MATERIAL SHOWN
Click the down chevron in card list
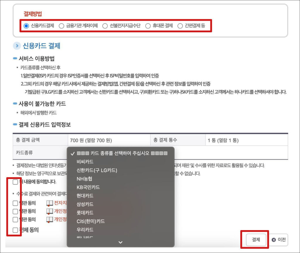The height and width of the screenshot is (253, 300). [120, 242]
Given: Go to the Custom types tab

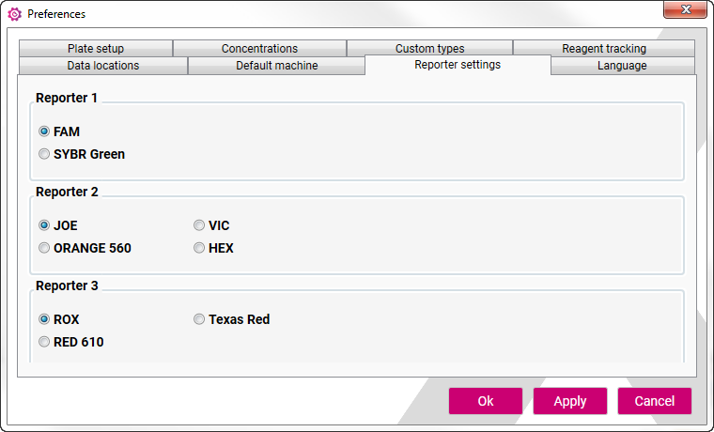Looking at the screenshot, I should (x=430, y=48).
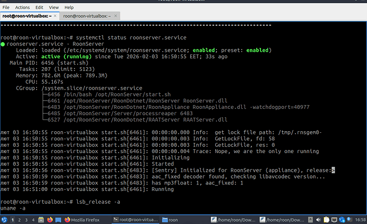
Task: Switch to workspace 2 in pager
Action: pyautogui.click(x=20, y=219)
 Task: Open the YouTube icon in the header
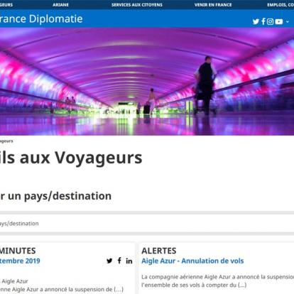279,21
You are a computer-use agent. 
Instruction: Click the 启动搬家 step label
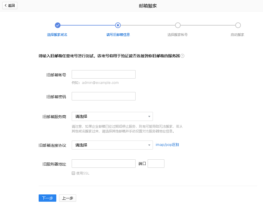click(x=237, y=35)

GOAL
Please extract every line of the listing above word for word, leaving out the pictures.

SOLUTION TO THIS EXERCISE
Click the down chevron in card list
The height and width of the screenshot is (253, 300). [120, 242]
Given: Go to the Custom types tab

Looking at the screenshot, I should (x=430, y=48).
Task: Switch to workspace 2 in pager
Action: pyautogui.click(x=20, y=219)
 Task: Open the YouTube icon in the header
279,21
You are a computer-use agent. 
Instruction: Click the 启动搬家 step label
click(x=237, y=35)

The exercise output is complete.